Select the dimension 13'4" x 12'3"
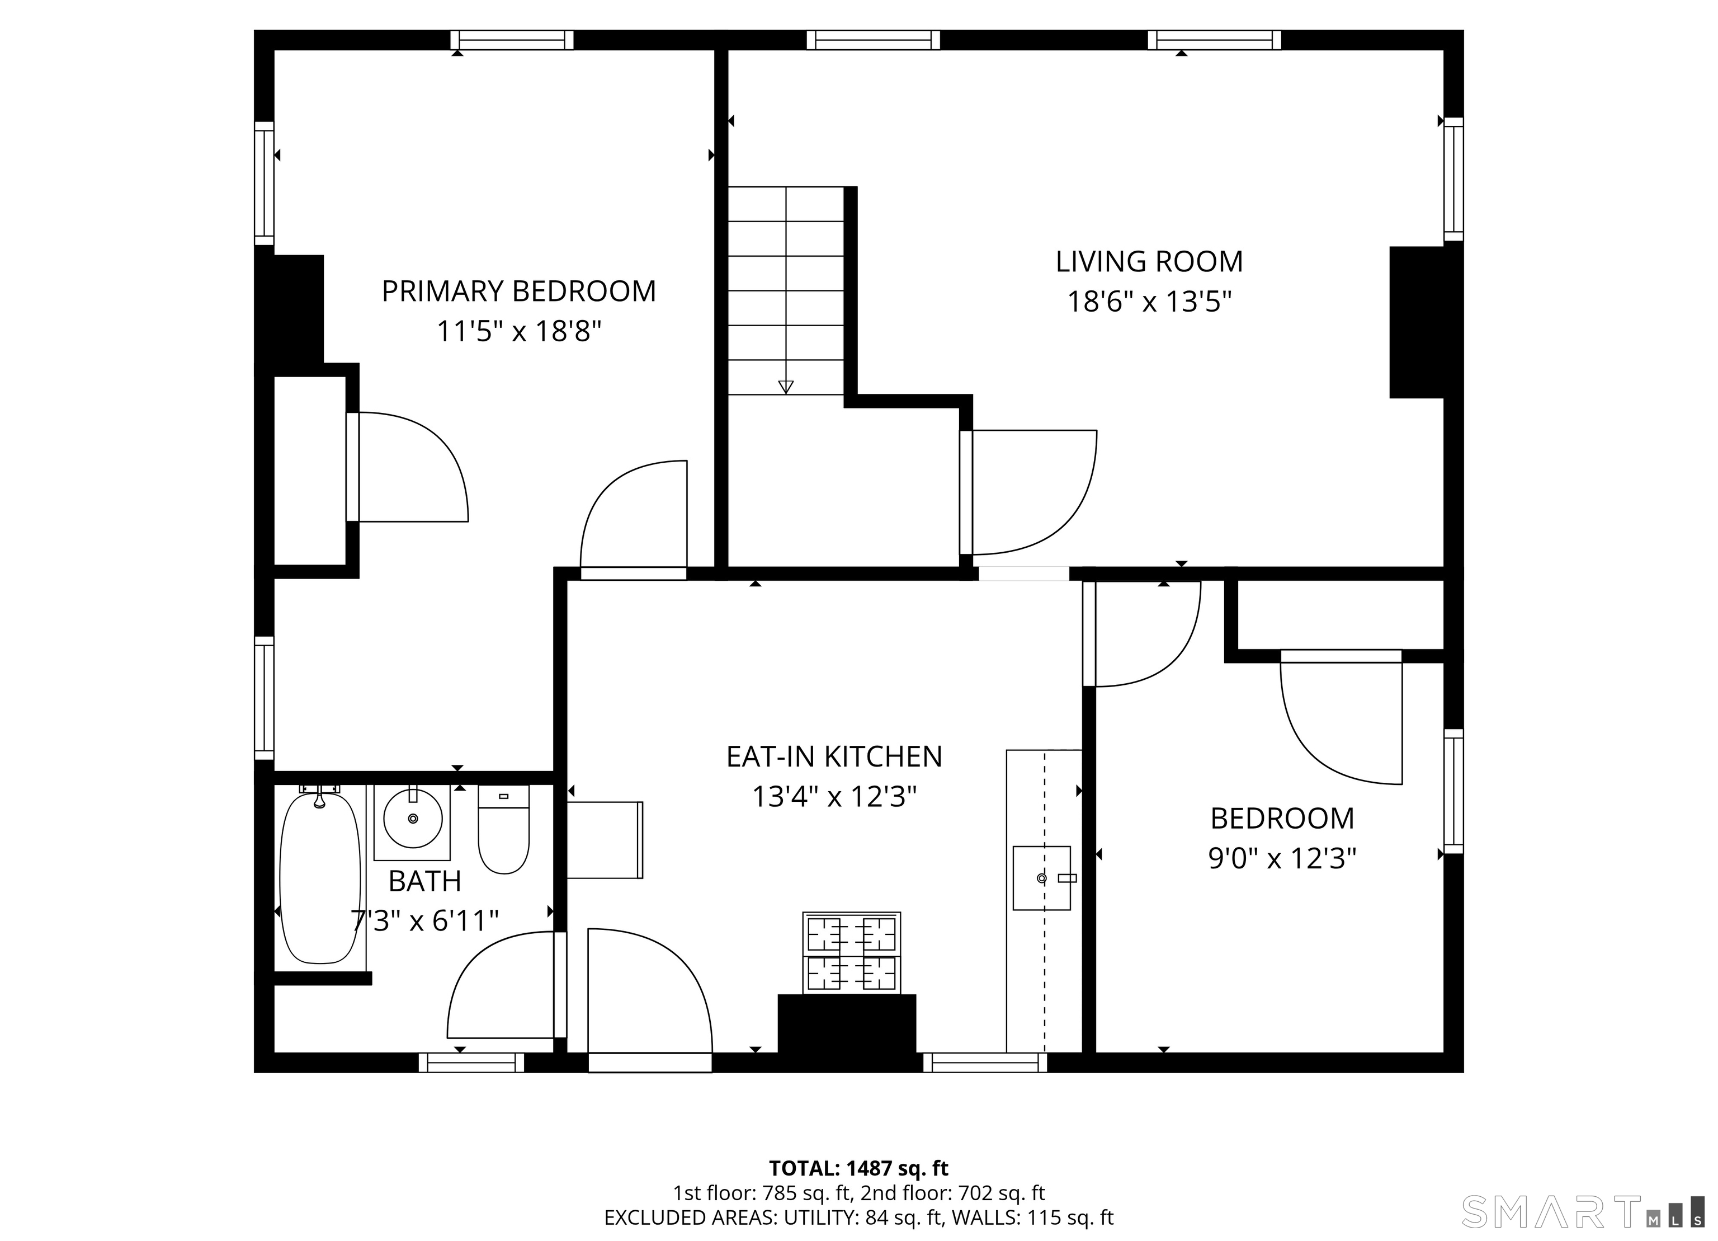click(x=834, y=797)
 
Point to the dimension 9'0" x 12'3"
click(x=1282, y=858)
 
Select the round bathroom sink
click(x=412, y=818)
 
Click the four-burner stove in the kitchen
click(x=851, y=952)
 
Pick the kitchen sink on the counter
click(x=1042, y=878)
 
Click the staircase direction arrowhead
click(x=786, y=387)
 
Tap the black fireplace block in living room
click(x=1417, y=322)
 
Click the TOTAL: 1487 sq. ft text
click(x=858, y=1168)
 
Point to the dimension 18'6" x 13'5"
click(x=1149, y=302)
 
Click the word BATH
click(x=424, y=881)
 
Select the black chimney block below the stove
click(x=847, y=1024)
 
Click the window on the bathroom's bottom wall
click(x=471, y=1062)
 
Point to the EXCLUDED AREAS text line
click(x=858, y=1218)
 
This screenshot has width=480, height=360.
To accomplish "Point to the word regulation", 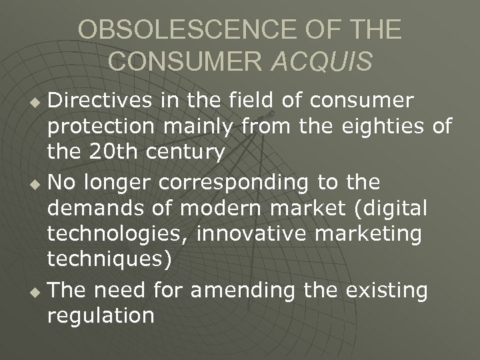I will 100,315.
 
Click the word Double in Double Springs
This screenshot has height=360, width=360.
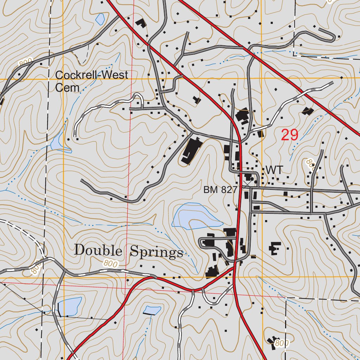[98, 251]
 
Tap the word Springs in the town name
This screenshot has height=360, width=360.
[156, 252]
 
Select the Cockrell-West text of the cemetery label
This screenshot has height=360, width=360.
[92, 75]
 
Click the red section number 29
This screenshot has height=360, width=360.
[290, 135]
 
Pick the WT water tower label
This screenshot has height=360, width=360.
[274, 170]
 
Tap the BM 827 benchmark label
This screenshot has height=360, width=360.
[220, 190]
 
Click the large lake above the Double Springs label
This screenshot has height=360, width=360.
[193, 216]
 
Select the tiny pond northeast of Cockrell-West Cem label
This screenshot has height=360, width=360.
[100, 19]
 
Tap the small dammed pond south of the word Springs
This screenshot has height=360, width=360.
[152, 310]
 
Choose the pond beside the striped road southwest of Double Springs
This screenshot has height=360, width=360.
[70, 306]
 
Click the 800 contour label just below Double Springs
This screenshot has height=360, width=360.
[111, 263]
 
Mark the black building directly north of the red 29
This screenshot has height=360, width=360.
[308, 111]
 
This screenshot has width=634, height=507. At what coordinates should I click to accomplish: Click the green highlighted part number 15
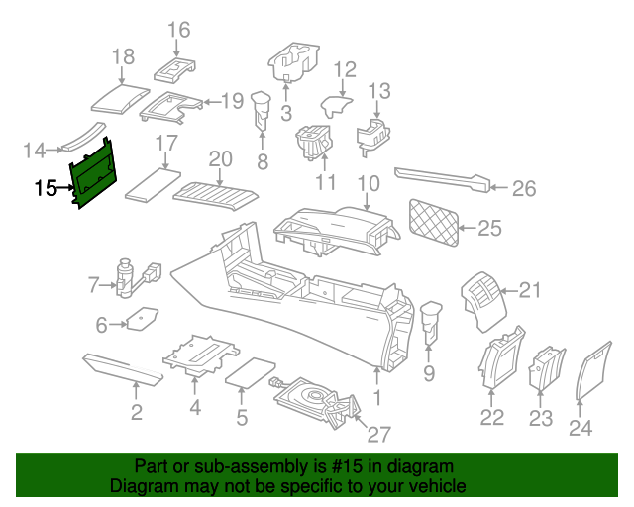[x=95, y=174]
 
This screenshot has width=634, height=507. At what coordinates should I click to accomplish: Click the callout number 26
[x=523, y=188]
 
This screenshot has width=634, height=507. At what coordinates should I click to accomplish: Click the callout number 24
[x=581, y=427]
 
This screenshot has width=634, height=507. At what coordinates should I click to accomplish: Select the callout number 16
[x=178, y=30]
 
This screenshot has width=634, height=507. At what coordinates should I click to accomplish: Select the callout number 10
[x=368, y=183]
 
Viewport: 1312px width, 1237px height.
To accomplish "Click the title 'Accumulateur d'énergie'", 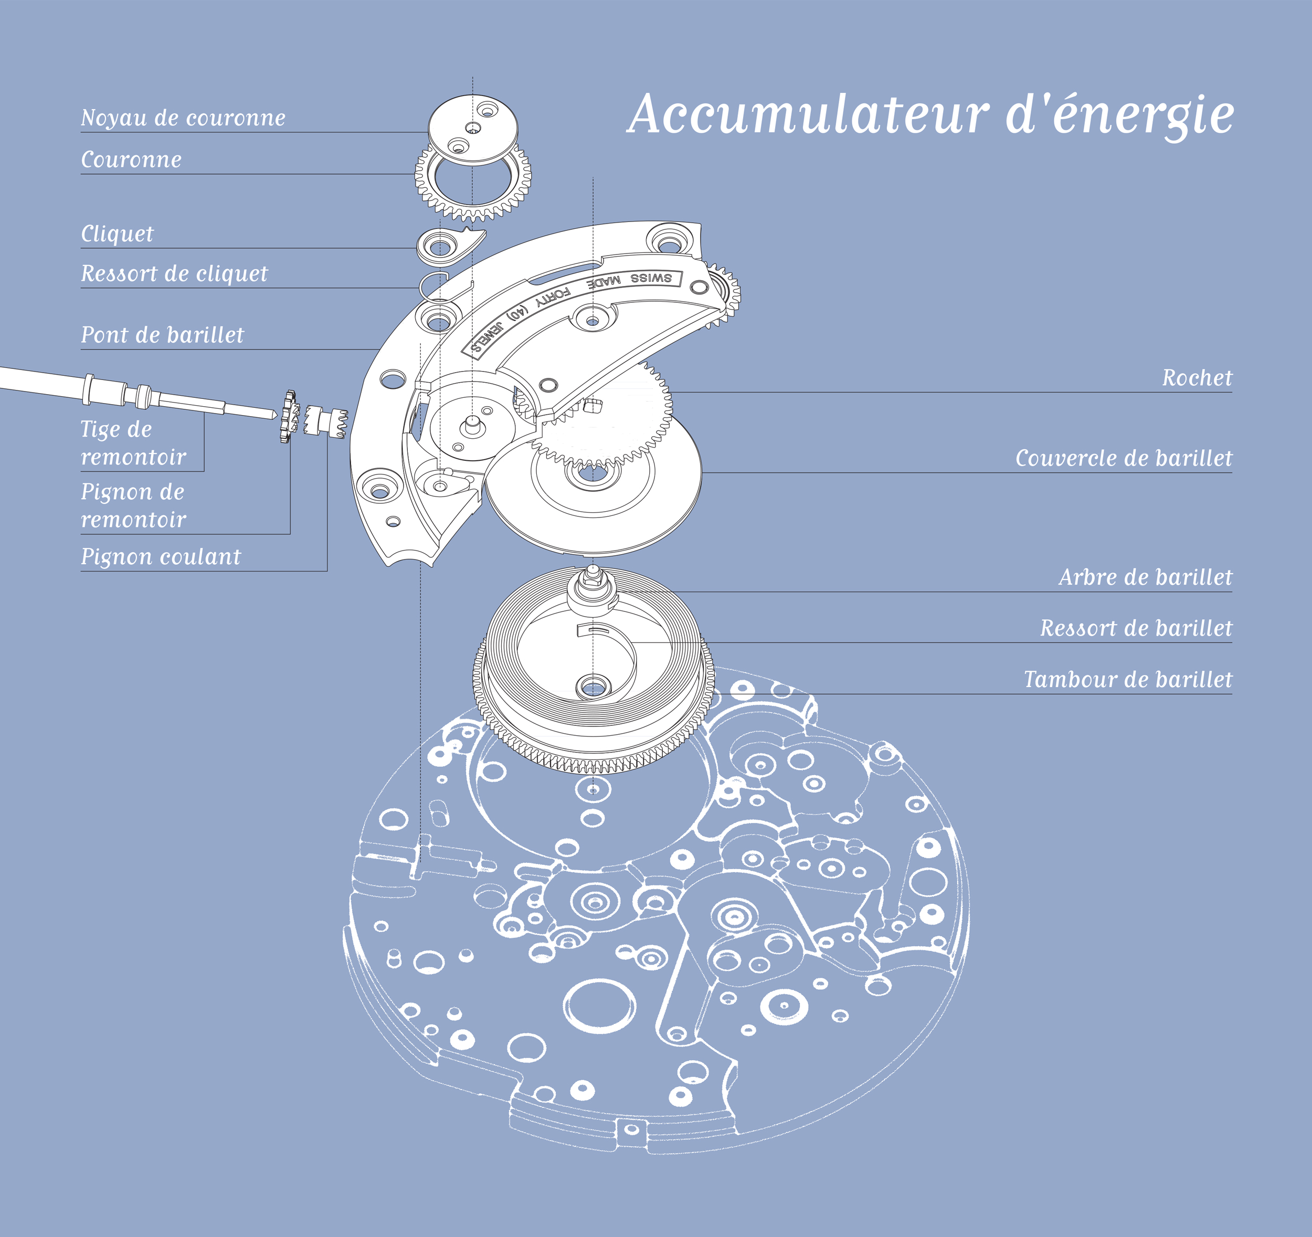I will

SET EXERCISE: Rewrite the entries in the stretch from the line containing "Click the four-burner stove in the kitchen" through the line containing "click(x=858, y=1168)", keeping each request unchanged and shifting every x and y click coordinate up by 127.

RESPONSE TO THIS EXERCISE:
Click the four-burner stove in the kitchen
click(x=978, y=1079)
 
Pick the kitchen sink on the counter
click(x=1169, y=1005)
 
Click the staircase direction arrowhead
click(x=913, y=514)
 
Tap the black fireplace block in living room
click(x=1544, y=449)
 
Click the TOTAL: 1487 sq. ft text
click(x=985, y=1295)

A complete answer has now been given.